Subcellular Location:
Cell projection. Cell projection, growth cone. Note=In undifferentiated neurons, located in the actin-rich regions of the cell body. In differentiated neurons, located in the actin-rich regions of the cell body and primary neurite processes but is almost absent from secondary extensions arising from the primary neurite. Also found at the actin-rich distal end of growth cones.
Tissue Specificity:
Expressed in liver, kidney, pancreas and at low levels in brain and heart. Expressed in embryonic brain and developing neural retina.
DISEASE:
Defects in FRMD7 are the cause of nystagmus congenital X-linked type 1 (NYS1) [MIM:310700]. NYS1 is a condition defined as conjugated, spontaneous and involuntary ocular oscillations that appear at birth or during the first three months of life.
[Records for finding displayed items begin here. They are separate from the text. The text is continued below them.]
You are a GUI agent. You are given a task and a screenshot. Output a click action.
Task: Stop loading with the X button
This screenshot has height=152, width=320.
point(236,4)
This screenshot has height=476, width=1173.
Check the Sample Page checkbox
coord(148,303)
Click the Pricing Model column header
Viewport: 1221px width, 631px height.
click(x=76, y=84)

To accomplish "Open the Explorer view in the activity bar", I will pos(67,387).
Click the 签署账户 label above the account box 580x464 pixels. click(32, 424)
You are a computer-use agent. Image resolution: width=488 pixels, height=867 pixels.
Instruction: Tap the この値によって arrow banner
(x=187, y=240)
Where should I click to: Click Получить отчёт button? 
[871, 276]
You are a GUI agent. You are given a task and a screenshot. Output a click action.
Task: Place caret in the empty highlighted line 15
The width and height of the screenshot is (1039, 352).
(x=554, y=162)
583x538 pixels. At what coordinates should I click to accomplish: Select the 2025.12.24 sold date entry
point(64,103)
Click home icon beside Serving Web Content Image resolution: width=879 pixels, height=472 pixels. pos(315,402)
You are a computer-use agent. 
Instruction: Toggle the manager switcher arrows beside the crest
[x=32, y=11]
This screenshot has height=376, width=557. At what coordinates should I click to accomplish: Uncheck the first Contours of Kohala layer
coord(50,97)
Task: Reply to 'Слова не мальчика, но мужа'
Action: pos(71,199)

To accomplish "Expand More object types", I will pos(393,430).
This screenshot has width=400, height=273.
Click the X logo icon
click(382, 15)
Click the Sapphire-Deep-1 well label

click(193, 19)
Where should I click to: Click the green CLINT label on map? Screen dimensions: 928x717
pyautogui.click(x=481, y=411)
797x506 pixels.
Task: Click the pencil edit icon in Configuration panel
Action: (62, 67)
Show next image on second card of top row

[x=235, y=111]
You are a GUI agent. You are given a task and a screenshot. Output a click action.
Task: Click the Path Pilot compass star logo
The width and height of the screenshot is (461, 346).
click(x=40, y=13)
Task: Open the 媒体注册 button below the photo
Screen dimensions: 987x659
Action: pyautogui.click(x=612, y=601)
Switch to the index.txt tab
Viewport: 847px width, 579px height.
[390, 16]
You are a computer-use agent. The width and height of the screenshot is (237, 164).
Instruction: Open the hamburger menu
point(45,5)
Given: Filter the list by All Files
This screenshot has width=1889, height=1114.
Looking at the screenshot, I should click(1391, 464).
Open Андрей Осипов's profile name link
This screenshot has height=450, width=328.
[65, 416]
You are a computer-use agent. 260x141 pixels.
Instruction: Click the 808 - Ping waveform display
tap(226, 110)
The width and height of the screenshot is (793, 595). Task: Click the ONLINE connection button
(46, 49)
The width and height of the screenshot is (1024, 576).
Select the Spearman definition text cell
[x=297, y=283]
Other associated features may include mildly decreased visual acuity, strabismus, astigmatism, and occasionally head nodding.
Similarity:
Contains 1 FERM domain.
Database links:
Entrez Gene: 90167 Human
Omim: 300628 Human
SwissProt: Q6ZUT3 Human
Unigene: 170776 Human
Important Note:
This product as supplied is intended for research use only, not for use in human, therapeutic or diagnostic applications.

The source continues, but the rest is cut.